▶ **Your goal**
Search term "agent": please show all lines in the listing that contain it.

▶ **Data to use**
-------------------------
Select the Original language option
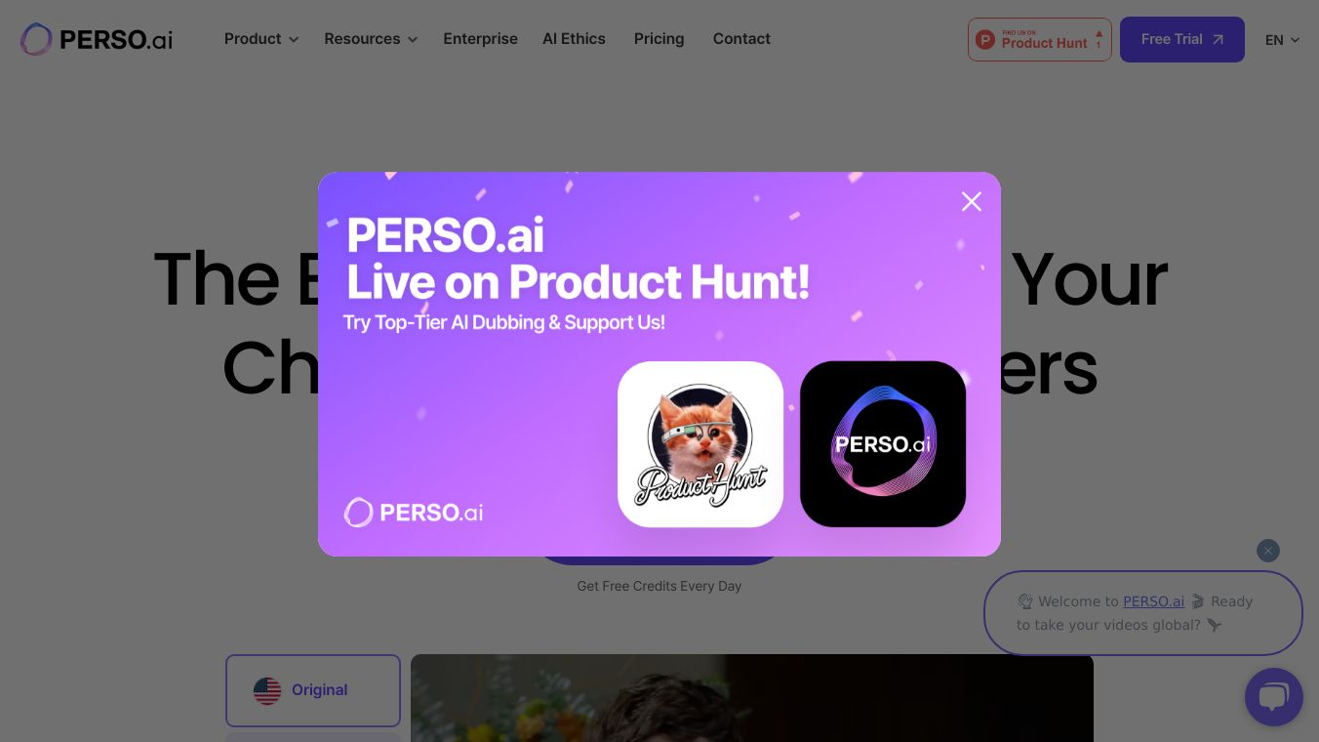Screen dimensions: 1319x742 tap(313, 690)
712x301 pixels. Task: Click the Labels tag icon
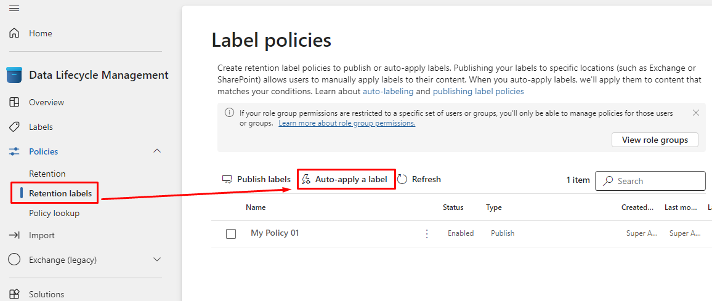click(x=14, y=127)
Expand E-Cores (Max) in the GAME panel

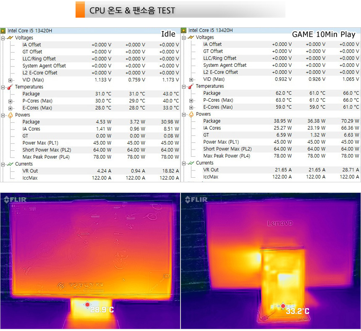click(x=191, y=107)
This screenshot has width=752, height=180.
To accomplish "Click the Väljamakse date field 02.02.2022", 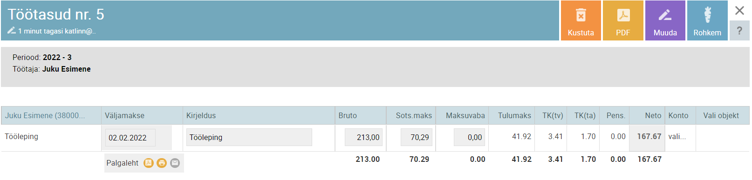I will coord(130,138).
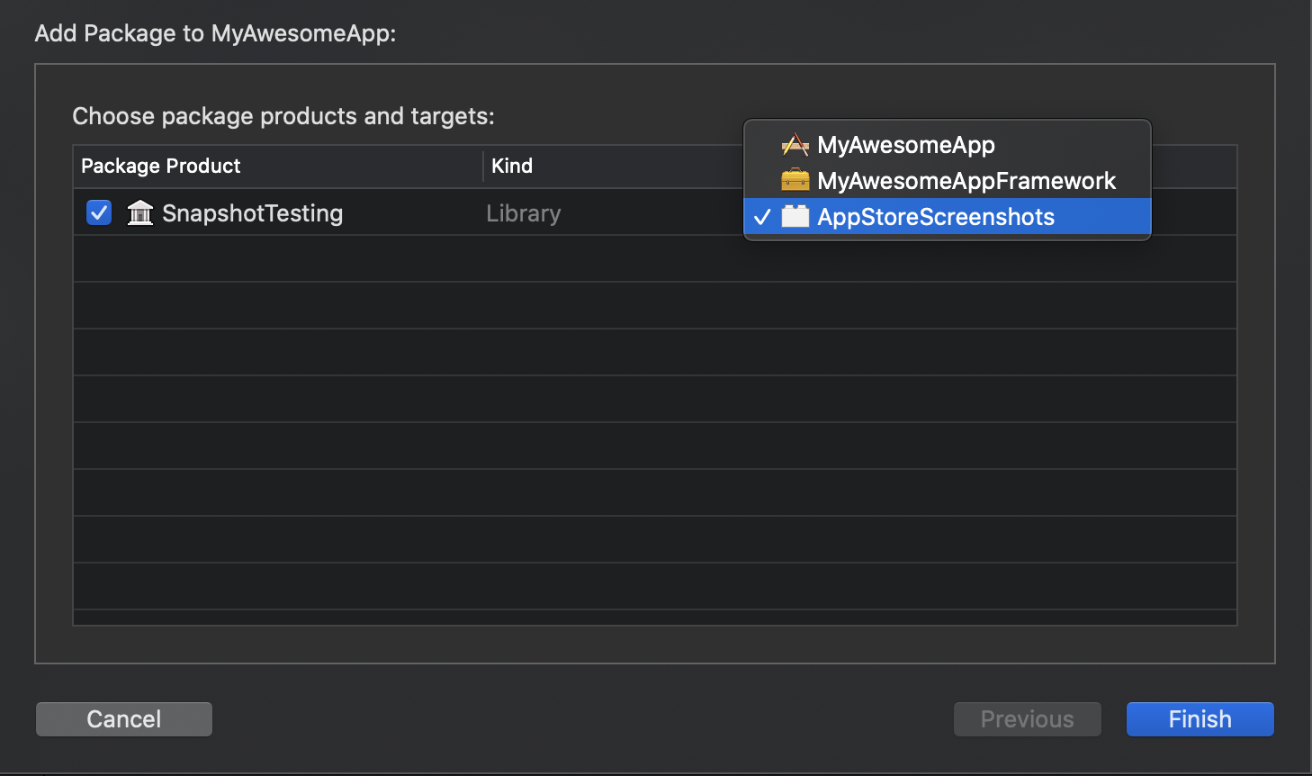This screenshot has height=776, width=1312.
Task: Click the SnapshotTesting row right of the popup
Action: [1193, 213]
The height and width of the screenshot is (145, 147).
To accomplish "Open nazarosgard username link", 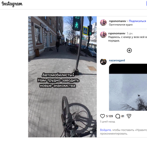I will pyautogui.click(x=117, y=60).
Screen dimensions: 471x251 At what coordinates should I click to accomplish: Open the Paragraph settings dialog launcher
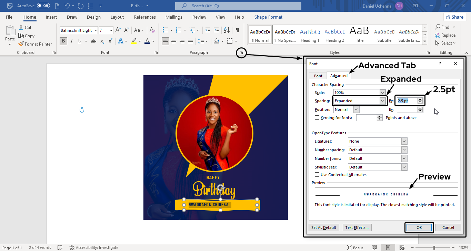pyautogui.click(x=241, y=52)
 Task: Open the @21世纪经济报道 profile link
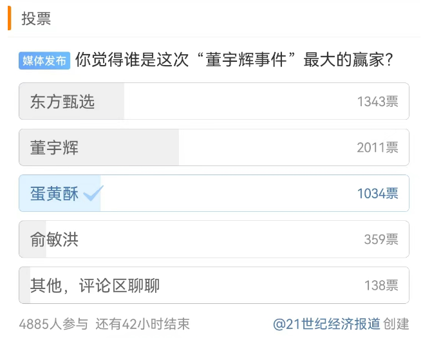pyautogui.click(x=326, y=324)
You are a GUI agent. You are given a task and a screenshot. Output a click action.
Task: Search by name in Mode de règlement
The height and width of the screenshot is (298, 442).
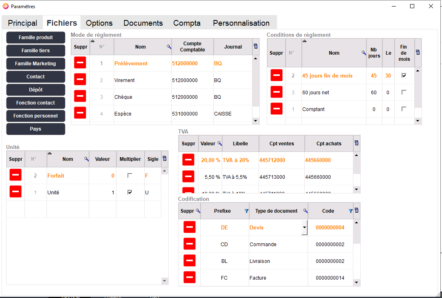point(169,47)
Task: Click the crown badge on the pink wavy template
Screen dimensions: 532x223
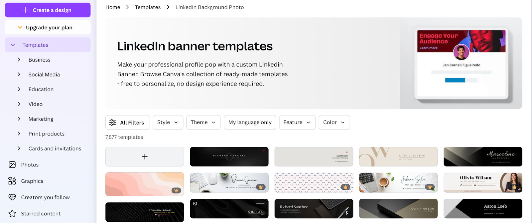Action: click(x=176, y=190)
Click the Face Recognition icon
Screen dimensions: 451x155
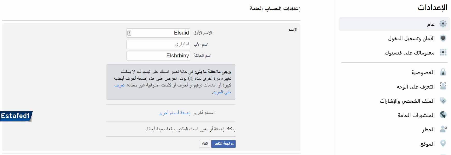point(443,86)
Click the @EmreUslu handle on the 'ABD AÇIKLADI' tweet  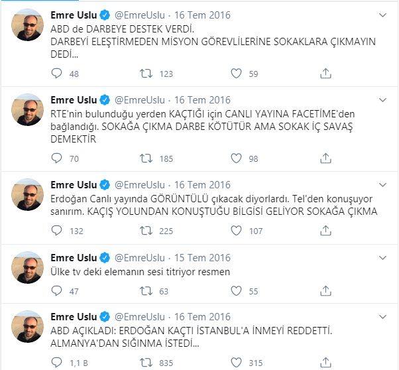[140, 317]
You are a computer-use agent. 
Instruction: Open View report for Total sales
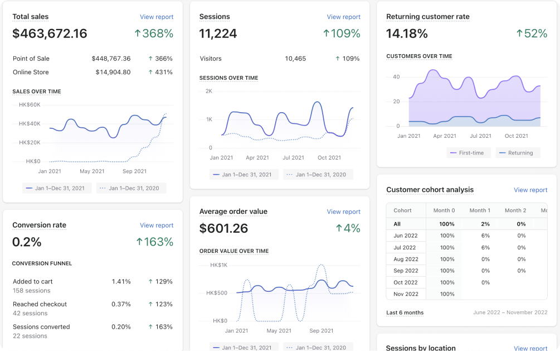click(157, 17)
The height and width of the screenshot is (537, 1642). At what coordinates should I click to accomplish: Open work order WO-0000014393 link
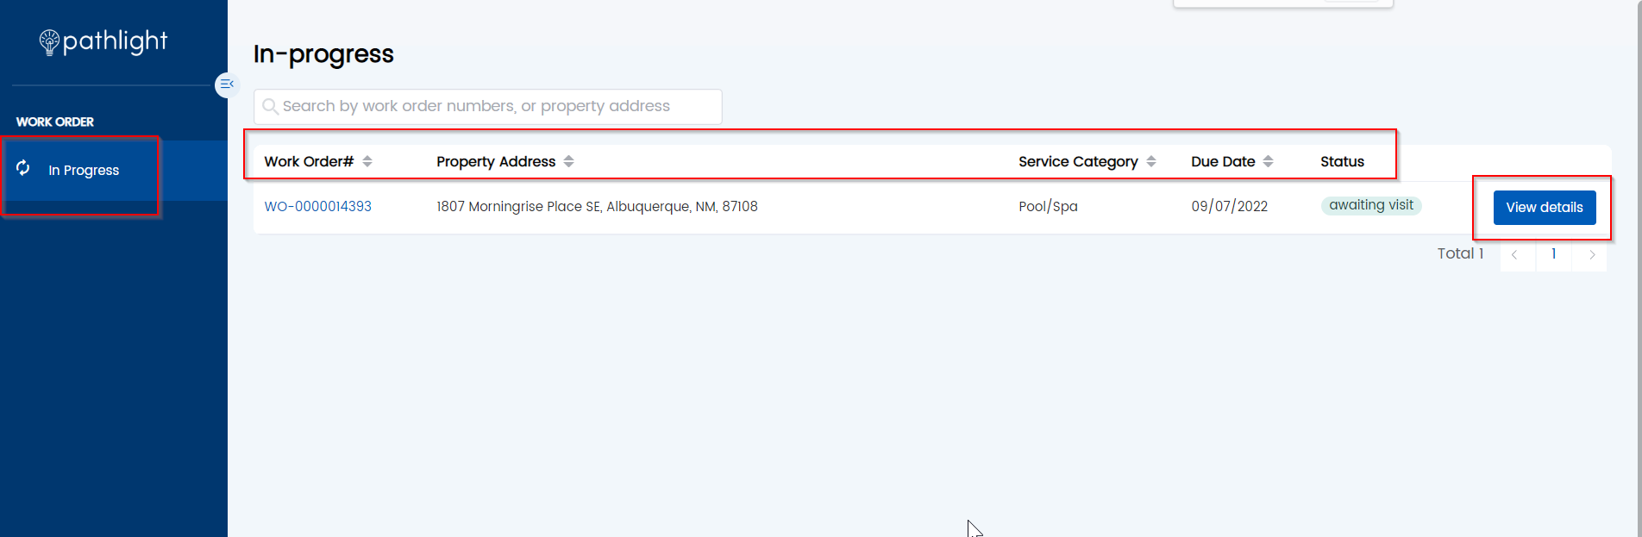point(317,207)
-------------------------
▶ **Output for this task**
You are a GUI agent. You are given a task and a screenshot. Output a click action.
You are a computer-use agent. 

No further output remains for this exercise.